As for the future of CG, after one of the audience members asked him, he said outsourcing will not change the industry, it might just move the work around, but for how long? because the work that is being outsourced isn't Technically challenging work its just laborious work soon technology will automate it and they wouldn't need to out source it anymore cos it'll be all automated. For eg. The Foundry already has a Furnace plugin that assists in the automation of rotoscopy...not that it'll al be done by the software but you need lesser people to do it. Companies in India, or china can join the big league if they emphasize on quality not quantity (he actually said this). because end
of the day quality wins...and history has shown it.

After the seminar, we had some refreshments. At this point of time Jeremy Birns was just sitting around, so I went up to him and we had a real good 20-25 min conversation about the industry and about Pixar's lighting Pipeline. He said that for lighting they heavily depend on Shake, a highly customized version of shake, and everything they can think of is rendered in passes and all lighting artists use their 3D software and keep switching between shake for their final lights. I also asked him about LPics (if you remember the GPU based lighting engine which gave almost realtime feedback, that had a paper at SIGGRAPH 2006) he said they have just tested it and are in the process of implementing it in the pipeline as its still under further development. By the way he said Pixar doesn't use a Normal map pass for lighting as it doesn't give good results with Fur and hair.
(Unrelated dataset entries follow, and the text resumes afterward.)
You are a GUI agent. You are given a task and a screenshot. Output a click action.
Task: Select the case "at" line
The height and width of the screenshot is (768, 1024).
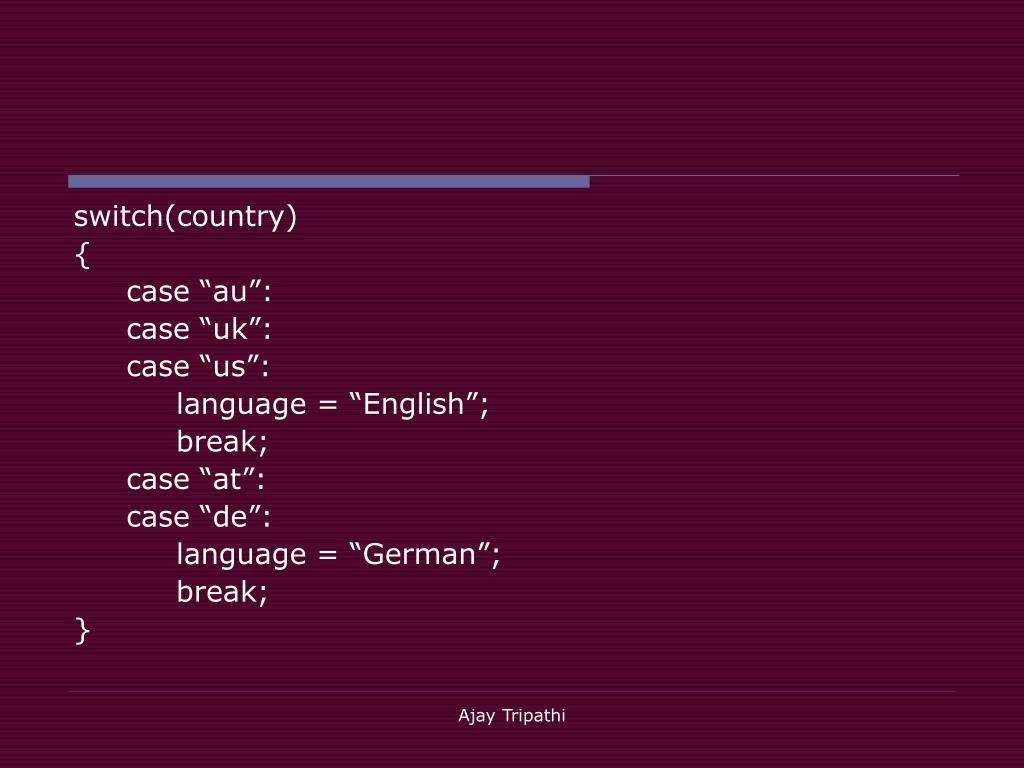pyautogui.click(x=196, y=480)
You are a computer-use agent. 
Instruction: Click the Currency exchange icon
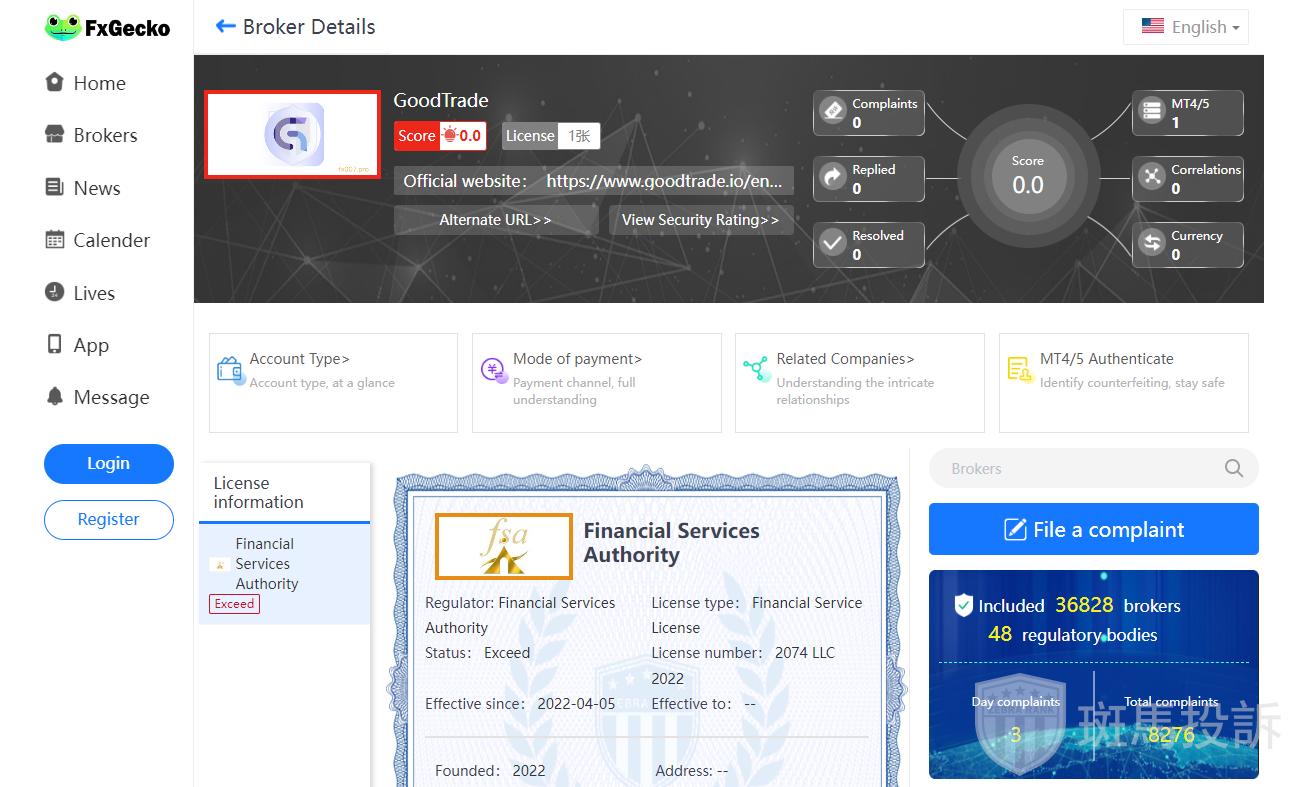coord(1152,243)
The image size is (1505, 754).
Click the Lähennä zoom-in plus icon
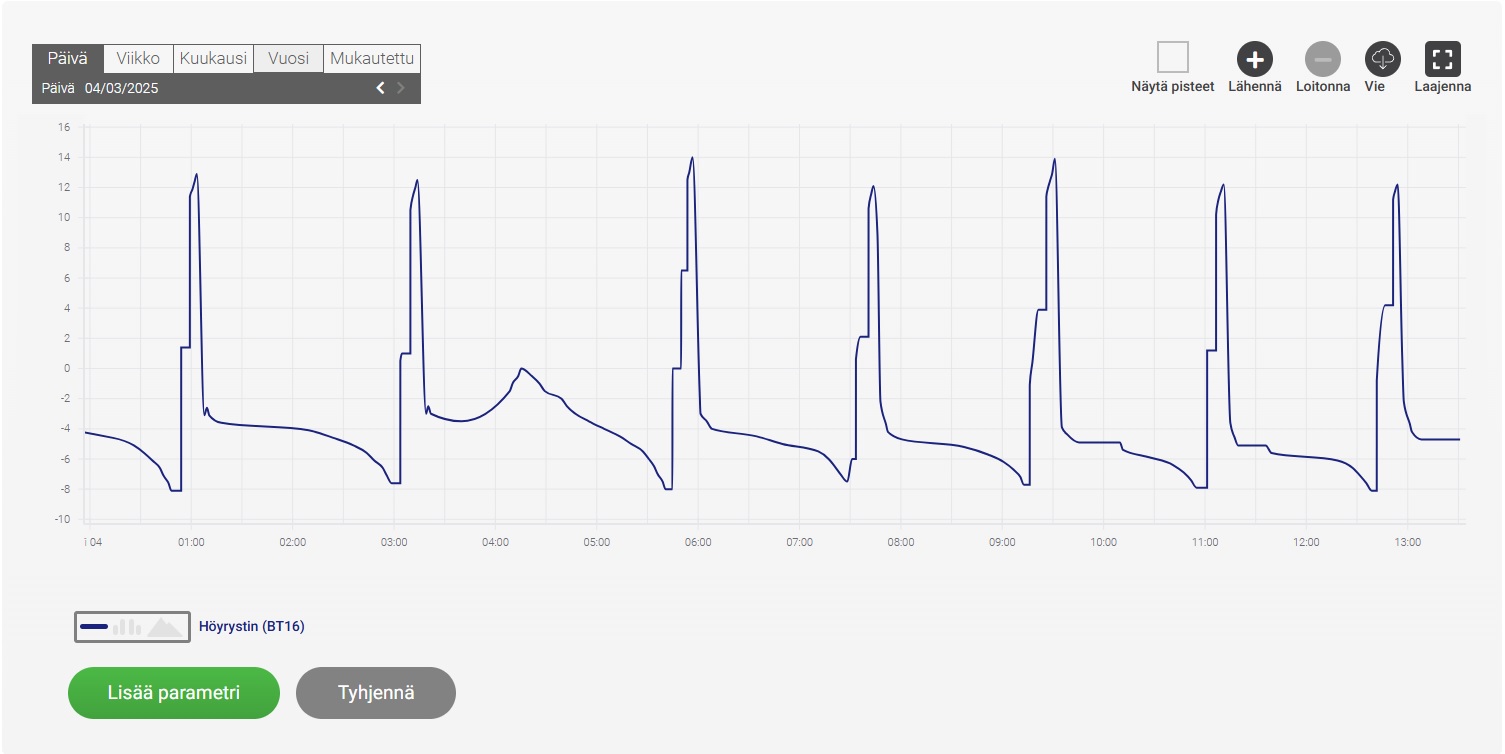[1254, 59]
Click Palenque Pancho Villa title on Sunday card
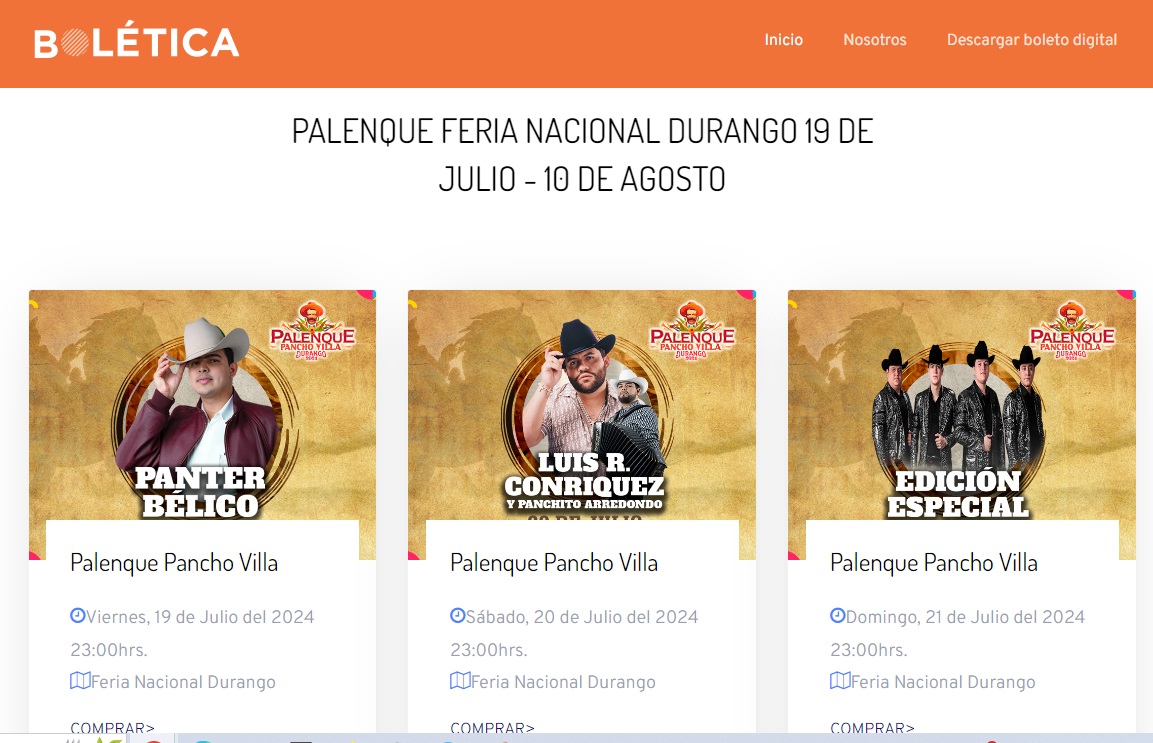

After all this, I got a SIGNED COPY OF 'The Art of Ratatouille' from Jeremy Birns.

Anyways, after the talk I was pondering about the whole thing and my conclusion - The guys who first pioneered are still around and are still making stuff for us to use and advance forward. I personally think that we should take some amount of responsibility and pick up the baton and continue to contribute to this amazing society than just use it as a tool everyday. Looking at the history of CG it is very young and its still new. It was just 20 years back that people were still modeling with lines of code and mathematical equations than just having a fancy UI. Its just 20 years back that the first time people saw Photoshop on a Macintosh, which gave rise to the compositing softwares we have today. The industry is still growing globally....and we as artists, we as members of this industry should take it as our responsibility to build and push this technology higher so that the generation after us can take it to even higher heights, if we drop the baton now, we fall back and lose our place in history.